Saved data entries

═══

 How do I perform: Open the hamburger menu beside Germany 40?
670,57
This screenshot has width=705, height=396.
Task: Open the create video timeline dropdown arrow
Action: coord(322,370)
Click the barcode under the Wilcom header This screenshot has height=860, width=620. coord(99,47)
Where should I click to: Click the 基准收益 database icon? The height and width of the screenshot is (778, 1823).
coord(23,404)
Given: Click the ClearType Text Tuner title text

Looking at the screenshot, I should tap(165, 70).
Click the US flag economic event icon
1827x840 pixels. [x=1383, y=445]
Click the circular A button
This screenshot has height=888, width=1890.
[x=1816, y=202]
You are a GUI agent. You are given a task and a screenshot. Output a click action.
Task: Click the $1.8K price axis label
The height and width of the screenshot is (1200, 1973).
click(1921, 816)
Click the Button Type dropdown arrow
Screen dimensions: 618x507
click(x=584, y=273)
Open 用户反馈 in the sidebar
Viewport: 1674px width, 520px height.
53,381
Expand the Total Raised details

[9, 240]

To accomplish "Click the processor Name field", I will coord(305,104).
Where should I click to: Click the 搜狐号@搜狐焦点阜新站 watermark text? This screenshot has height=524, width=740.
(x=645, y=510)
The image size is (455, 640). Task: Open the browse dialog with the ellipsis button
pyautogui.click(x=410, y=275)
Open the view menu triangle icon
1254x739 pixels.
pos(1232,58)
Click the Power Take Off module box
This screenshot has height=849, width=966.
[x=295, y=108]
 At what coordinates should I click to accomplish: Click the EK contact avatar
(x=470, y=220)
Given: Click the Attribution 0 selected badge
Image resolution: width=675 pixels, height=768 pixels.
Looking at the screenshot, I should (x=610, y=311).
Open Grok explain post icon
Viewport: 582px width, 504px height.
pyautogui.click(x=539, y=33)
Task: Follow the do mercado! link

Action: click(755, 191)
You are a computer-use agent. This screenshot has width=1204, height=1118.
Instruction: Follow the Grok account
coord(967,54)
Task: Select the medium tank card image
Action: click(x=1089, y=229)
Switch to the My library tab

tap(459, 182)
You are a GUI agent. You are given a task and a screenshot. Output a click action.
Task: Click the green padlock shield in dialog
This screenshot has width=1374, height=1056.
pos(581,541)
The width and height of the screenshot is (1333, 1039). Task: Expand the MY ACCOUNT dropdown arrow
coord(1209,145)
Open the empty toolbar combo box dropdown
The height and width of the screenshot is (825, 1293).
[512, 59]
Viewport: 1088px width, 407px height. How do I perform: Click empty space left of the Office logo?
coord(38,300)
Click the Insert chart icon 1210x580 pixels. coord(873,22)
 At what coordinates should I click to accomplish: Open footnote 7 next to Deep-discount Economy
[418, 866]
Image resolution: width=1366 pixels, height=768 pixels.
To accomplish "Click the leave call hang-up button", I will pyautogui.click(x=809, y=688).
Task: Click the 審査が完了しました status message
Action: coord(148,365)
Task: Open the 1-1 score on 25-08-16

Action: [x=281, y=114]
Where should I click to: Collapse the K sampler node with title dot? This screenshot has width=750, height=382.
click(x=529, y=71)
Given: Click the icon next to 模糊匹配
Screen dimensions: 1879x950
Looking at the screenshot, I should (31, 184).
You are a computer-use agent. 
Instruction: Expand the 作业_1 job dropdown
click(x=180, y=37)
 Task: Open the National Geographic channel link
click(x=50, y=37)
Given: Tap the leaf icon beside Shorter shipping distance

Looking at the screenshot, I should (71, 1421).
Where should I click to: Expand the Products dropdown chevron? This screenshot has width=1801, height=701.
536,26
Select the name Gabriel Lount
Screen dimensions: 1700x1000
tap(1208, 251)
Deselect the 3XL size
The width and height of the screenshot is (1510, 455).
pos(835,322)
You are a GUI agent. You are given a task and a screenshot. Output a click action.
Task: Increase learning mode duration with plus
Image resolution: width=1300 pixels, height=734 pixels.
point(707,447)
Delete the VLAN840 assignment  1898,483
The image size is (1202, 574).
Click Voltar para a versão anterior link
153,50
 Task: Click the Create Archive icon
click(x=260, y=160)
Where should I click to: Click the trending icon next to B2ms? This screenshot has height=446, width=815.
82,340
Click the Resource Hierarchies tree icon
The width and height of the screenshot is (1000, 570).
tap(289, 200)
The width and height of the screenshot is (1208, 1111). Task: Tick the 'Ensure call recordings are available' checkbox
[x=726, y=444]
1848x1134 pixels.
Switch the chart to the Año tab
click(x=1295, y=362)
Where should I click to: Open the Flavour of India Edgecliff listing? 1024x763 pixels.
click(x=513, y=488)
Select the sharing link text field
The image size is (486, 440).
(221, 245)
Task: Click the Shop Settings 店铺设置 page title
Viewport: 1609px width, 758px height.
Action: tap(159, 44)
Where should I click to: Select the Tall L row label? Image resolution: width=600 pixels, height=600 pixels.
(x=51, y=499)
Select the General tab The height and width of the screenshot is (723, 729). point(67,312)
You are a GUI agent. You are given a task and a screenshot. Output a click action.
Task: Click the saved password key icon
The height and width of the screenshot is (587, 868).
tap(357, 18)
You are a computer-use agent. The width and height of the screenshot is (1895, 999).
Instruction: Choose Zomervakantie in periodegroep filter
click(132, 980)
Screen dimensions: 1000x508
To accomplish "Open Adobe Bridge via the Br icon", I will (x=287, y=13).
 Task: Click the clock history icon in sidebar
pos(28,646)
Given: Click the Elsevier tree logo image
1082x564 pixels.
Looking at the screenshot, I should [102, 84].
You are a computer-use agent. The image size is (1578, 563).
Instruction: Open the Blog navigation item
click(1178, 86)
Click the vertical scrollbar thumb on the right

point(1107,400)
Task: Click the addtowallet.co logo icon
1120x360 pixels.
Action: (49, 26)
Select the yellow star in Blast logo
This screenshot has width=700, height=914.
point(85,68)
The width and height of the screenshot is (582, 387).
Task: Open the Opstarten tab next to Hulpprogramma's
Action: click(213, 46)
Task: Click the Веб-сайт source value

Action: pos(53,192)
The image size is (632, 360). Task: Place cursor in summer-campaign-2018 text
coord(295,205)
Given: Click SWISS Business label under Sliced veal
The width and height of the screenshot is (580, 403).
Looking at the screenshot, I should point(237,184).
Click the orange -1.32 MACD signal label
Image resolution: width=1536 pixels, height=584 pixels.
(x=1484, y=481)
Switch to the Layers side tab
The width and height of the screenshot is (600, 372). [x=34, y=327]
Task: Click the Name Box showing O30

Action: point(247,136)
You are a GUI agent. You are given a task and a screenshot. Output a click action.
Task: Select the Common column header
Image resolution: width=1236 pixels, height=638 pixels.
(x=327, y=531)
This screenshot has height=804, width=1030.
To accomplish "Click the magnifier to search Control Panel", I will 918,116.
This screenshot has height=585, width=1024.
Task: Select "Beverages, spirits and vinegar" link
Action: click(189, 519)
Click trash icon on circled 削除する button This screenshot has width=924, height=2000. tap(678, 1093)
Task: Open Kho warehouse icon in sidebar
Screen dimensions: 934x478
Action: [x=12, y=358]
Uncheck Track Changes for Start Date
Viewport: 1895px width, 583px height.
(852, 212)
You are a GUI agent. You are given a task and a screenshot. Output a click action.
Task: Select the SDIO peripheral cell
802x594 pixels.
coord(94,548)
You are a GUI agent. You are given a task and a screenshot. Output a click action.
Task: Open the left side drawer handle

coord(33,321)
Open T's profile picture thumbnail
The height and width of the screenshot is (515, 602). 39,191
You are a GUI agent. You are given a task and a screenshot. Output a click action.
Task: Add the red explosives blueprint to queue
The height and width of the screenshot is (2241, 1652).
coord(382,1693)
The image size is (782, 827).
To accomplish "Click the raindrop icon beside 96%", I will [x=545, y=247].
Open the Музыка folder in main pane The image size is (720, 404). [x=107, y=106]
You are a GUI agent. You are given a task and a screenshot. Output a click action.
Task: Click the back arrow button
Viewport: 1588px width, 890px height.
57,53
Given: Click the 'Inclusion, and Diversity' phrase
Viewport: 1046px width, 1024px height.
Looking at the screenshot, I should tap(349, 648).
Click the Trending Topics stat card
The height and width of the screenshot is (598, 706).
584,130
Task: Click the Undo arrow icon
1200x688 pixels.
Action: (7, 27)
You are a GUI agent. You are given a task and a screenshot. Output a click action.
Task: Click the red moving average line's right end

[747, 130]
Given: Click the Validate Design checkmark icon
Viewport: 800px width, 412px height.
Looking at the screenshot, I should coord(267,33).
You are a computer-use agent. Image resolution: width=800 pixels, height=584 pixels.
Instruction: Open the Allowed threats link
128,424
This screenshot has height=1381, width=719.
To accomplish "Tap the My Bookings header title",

═══

Activity.
Exactly reproduce the lines that run from the line with "Viewport: 1588px width, 890px height." through the last line of the records, inclusive.

Task answer.
Viewport: 1588px width, 890px height.
57,53
Given: Click the 'Inclusion, and Diversity' phrase
Viewport: 1046px width, 1024px height.
Looking at the screenshot, I should tap(349, 648).
Click the Trending Topics stat card
The height and width of the screenshot is (598, 706).
584,130
Task: Click the Undo arrow icon
1200x688 pixels.
Action: (7, 27)
You are a GUI agent. You are given a task and a screenshot. Output a click action.
Task: Click the red moving average line's right end

[747, 130]
Given: Click the Validate Design checkmark icon
Viewport: 800px width, 412px height.
Looking at the screenshot, I should coord(267,33).
You are a computer-use agent. Image resolution: width=800 pixels, height=584 pixels.
Instruction: Open the Allowed threats link
128,424
This screenshot has height=1381, width=719.
To accomplish "Tap the My Bookings header title",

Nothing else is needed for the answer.